A program whose sequentially consistent execution don't contain data races is guaranteed not to contain data races in any execution, sequentially consistent or not. As the JLS says,

This is an extremely strong guarantee for programmers. Programmers do not need to reason about reorderings to determine that their code contains data races. Therefore they do not need to reason about reorderings when determining whether their code is correctly synchronized. Once the determination that the code is correctly synchronized is made, the programmer does not need to worry that reorderings will affect his or her code.

So please note that the definition of a correctly synchronized program is narrowed down to only sequentially consistent executions as a courtesy to the programmer, giving him the strong guarantee that sequentially consistent executions are the only ones he or she needs to reason about and all other executions will automatically have the same guarantee.

UPDATE

It is easy to get lost in the terminology used by the JMM and subtle misinterpretations result in deep misunderstandings later on. Therefore take these to heart:

  • an execution is simply a set of inter-thread actions. There is no a priori order to it. In particular, there is no time order to it.

This is a counterintuitive definition, so we must be careful about it: each time we say execution, we must be sure to imagine a bag of actions, never a string of them. Whenever we define a partial order, we should imagine several bags lined up.

  • a program contains instructions to perform actions. Each such instruction can be executed zero or more times, contributing zero or more distinct actions to the particular execution;
  • an execution may or may not have an execution order, which is a total order over all actions;
  • a sequentially consistent execution is what you would get if all your shared variables were volatile. This kind of execution always has a definite execution order;
  • a sequentially inconsistent execution is your real-world execution of a program: non-volatile variables are involved and the compiler reorders reads and writes, there are caches, thread-local stores, etc.
  • the synchronization order is the total order over all synchronization actions done by an execution. With respect to the execution itself it is still a partial order because not all actions are synchronization actions; most notably, reads and writes of non-volatile variables. Every execution, be it sequentially consistent or not, has a definite synchronization order;
  • likewise, the happens-before order is defined for a specific execution of a program and is derived as a transitive closure of the synchronization order with the program order.

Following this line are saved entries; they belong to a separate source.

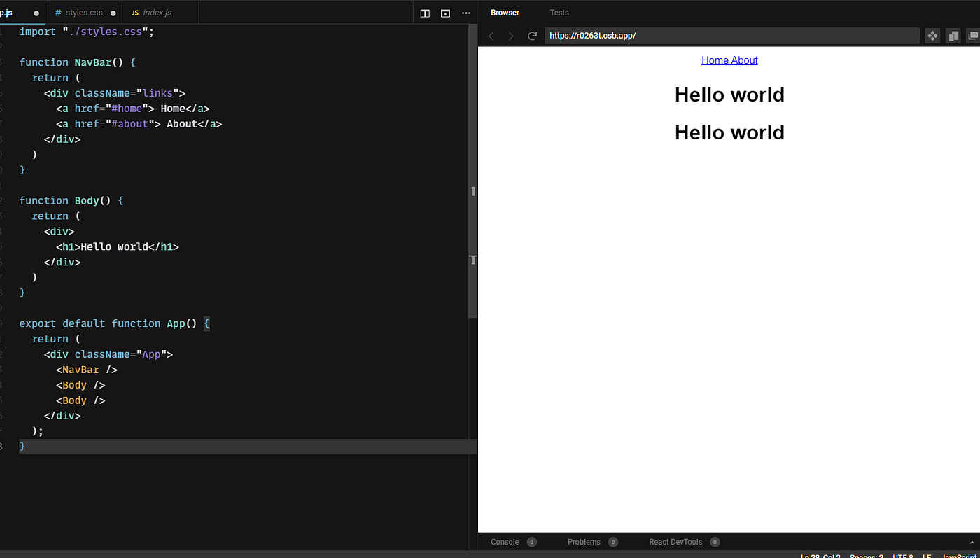The image size is (980, 558).
Task: Open preview in new window icon
Action: coord(972,35)
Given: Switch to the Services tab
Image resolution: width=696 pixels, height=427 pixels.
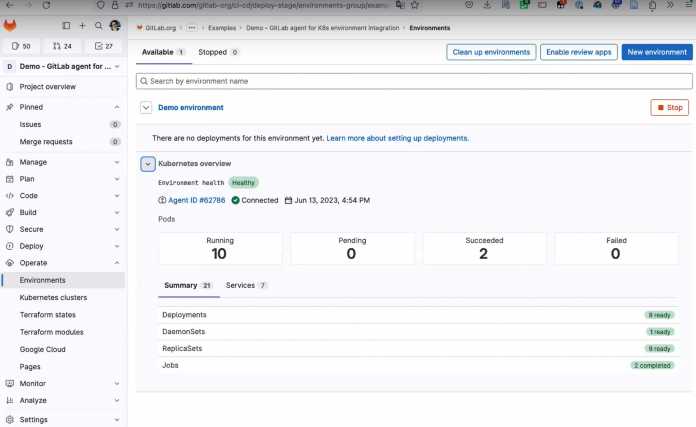Looking at the screenshot, I should pos(245,286).
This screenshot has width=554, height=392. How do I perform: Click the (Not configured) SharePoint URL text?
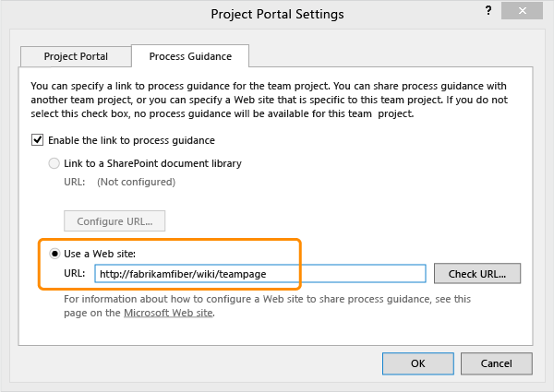136,182
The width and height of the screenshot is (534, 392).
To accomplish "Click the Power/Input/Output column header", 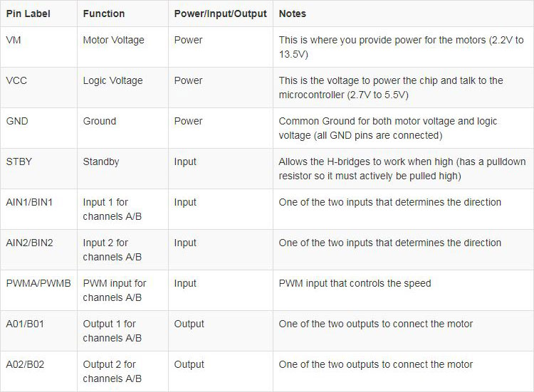I will tap(220, 14).
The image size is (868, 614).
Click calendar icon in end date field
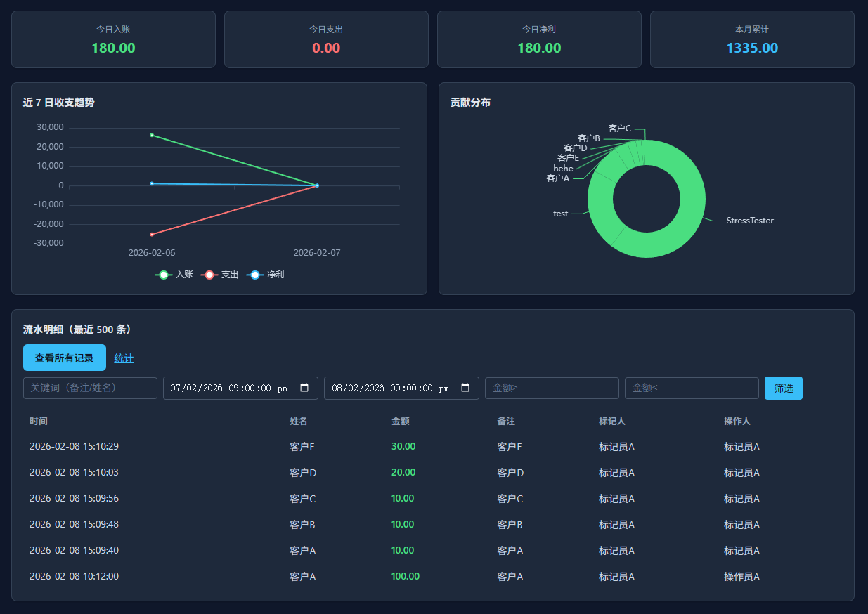(465, 388)
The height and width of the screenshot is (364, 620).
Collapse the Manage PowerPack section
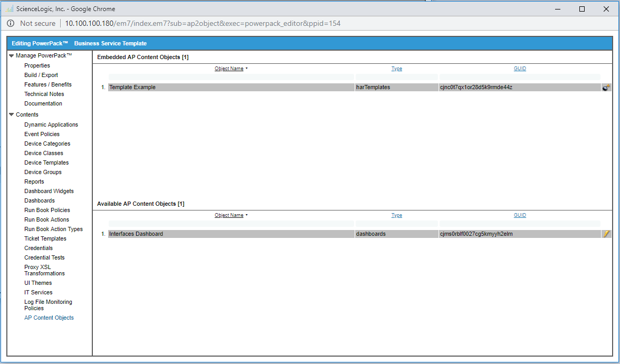point(12,55)
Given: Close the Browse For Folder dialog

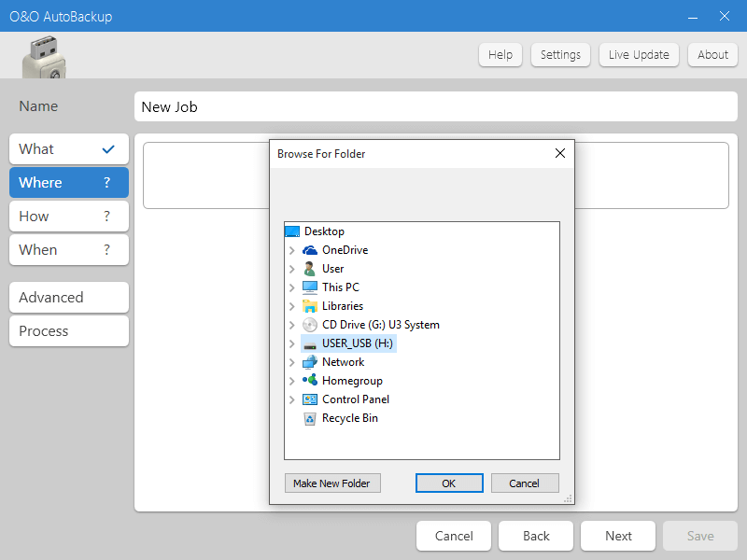Looking at the screenshot, I should pos(560,153).
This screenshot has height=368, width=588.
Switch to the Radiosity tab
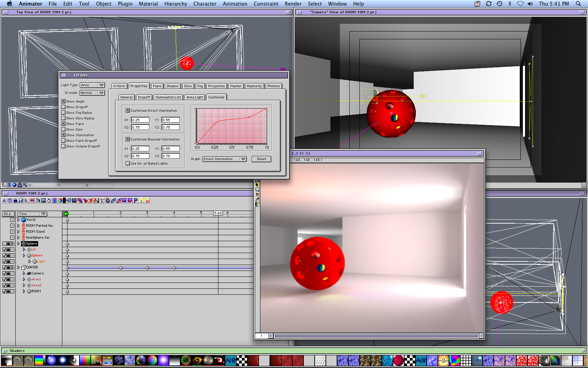254,86
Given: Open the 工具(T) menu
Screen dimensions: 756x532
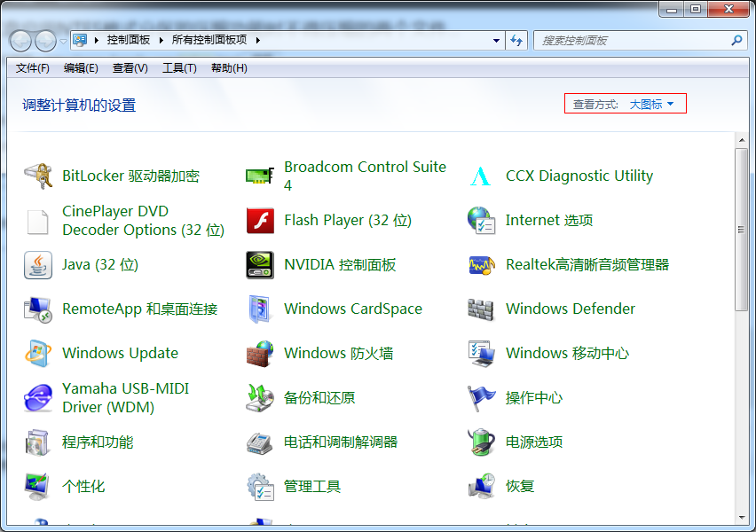Looking at the screenshot, I should 179,68.
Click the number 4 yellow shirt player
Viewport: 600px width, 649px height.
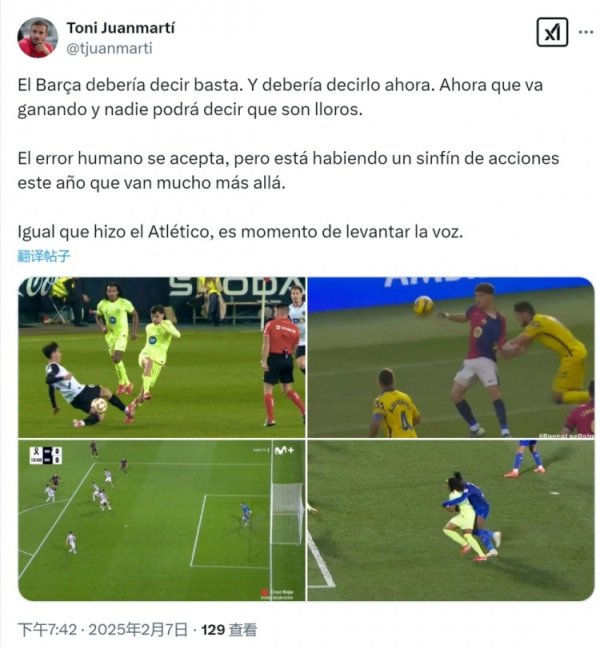pos(395,404)
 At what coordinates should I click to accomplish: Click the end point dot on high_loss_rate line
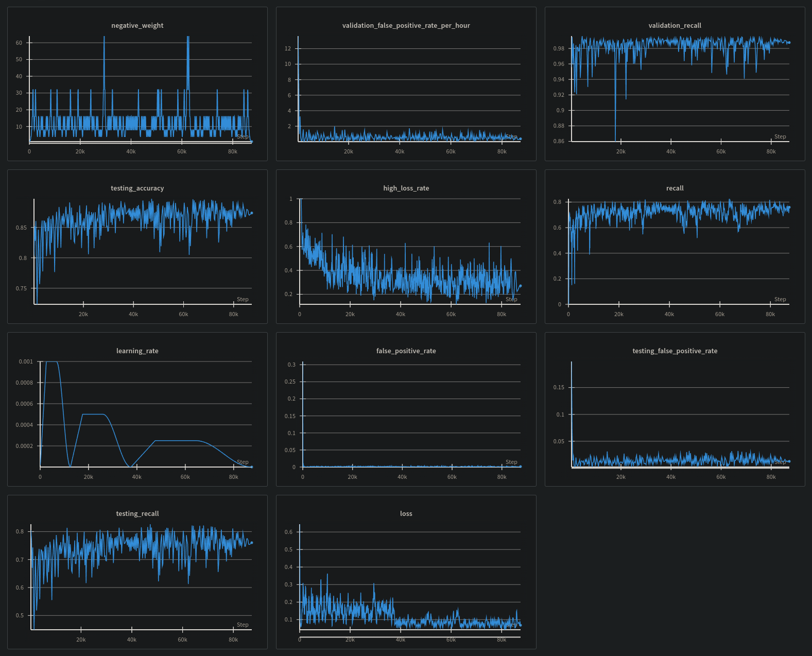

It is interesting to note that if all your shared vars were volatile, then the synchronization order would become a total order and as such would meet the definition of the execution order. This way we come from a different angle to the conclusion that all executions of such a program would be sequentially consistent.

I have dug deep to get to the bottom of the JLS bug in the definition of a data race:

"When a program contains two conflicting accesses (§17.4.1) that are not ordered by a happens-before relationship, it is said to contain a data race."

First of all, it is not the program that contains data races, but a program execution. If we refer back to the original paper defining the Java Memory Model, we'll see this corrected:

"Two accesses x and y form a data race in an execution of a program if they are from different threads, they conflict, and they are not ordered by happens-before."

However, this still leaves us with actions on volatile vars being defined as data races. Consider the following happens-before graph:

Thread W        w1 ----> w2
                |
                 \
Thread R     r0 ----> r1

r1 observerd the write w1. It was preceded by another read, r0, and the write was followed by another one, w2. Now notice there is no path between r0 and either w1 or w2; likewise between r1 and w2. All these are examples of a data race by the definition.

Digging even deeper, however, I have found this post on the memoryModel mailing list. It says "a data race should be defined as conflicting actions on non-volatile variables that are not ordered by happens-before". Only with that addition would the loophole be closed, but this has still not entered the official JLS release.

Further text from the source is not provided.